§ **Passage**:
▶

Mainland Chinese who oppose Hong Kong’s protests aren’t brainwashed by censorship, despite what the West might think
- Many in the West and Hong Kong mistakenly believe that mainland Chinese are unthinking and uncritical. On the contrary, one consequence of life behind China’s Great Firewall is a hypersensitivity to the veracity of information
Because of this Great Firewall, mainland Chinese are perceived as victims of an absolute information blockade who have no choice but to passively accept the government’s propaganda.
But such perceptions are a far cry from reality. Many mainland Chinese strongly object to such a stereotype, for good reason.
First, mainland Chinese in fact have access to tons of information and news daily about China. The sources include state and non-official media, social media platforms, private chat rooms and other online channels.
Take English-language media: although a number of platforms are blocked, the overwhelming majority of foreign media websites are not, including mainstream US media such as CNN, CNBC, National Public Radio, CBS and Fox News. Information on the more extreme ends of the political spectrum are also widely accessible within the Great Firewall.
The biggest barrier to foreign news access is actually not censorship, but an ability to read English – a problem increasingly remedied today by online translation tools.
Second, Chinese people are hyperconscious of the fact that the government dominates and controls information input and inflow, hence they do not easily accept whatever the government says. This is true for most educated people, who have developed a habit of reading between the official lines and checking it against other sources for a truer picture.

◀

§ **Provided material**:
▶

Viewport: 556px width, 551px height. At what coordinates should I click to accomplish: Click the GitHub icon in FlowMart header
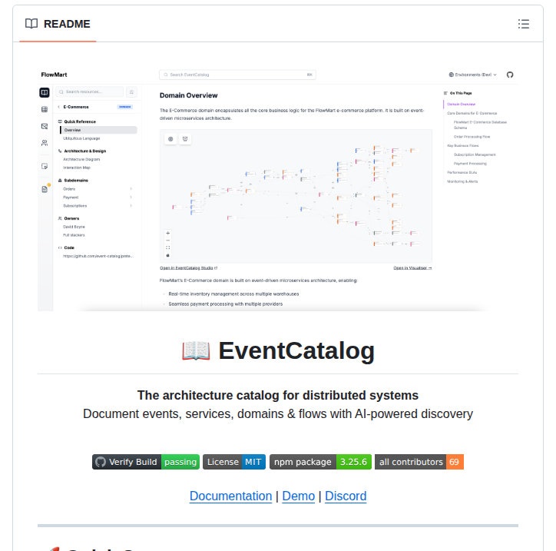point(510,75)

◀

Reproduce the whole text on mainland Chinese views of the Hong Kong protests word for word. Rely only on the text about mainland Chinese and the Great Firewall; the lines are not a source.

Mainland Chinese who oppose Hong Kong’s protests aren’t brainwashed by censorship, despite what the West might think
- Many in the West and Hong Kong mistakenly believe that mainland Chinese are unthinking and uncritical. On the contrary, one consequence of life behind China’s Great Firewall is a hypersensitivity to the veracity of information
Because of this Great Firewall, mainland Chinese are perceived as victims of an absolute information blockade who have no choice but to passively accept the government’s propaganda.
But such perceptions are a far cry from reality. Many mainland Chinese strongly object to such a stereotype, for good reason.
First, mainland Chinese in fact have access to tons of information and news daily about China. The sources include state and non-official media, social media platforms, private chat rooms and other online channels.
Take English-language media: although a number of platforms are blocked, the overwhelming majority of foreign media websites are not, including mainstream US media such as CNN, CNBC, National Public Radio, CBS and Fox News. Information on the more extreme ends of the political spectrum are also widely accessible within the Great Firewall.
The biggest barrier to foreign news access is actually not censorship, but an ability to read English – a problem increasingly remedied today by online translation tools.
Second, Chinese people are hyperconscious of the fact that the government dominates and controls information input and inflow, hence they do not easily accept whatever the government says. This is true for most educated people, who have developed a habit of reading between the official lines and checking it against other sources for a truer picture.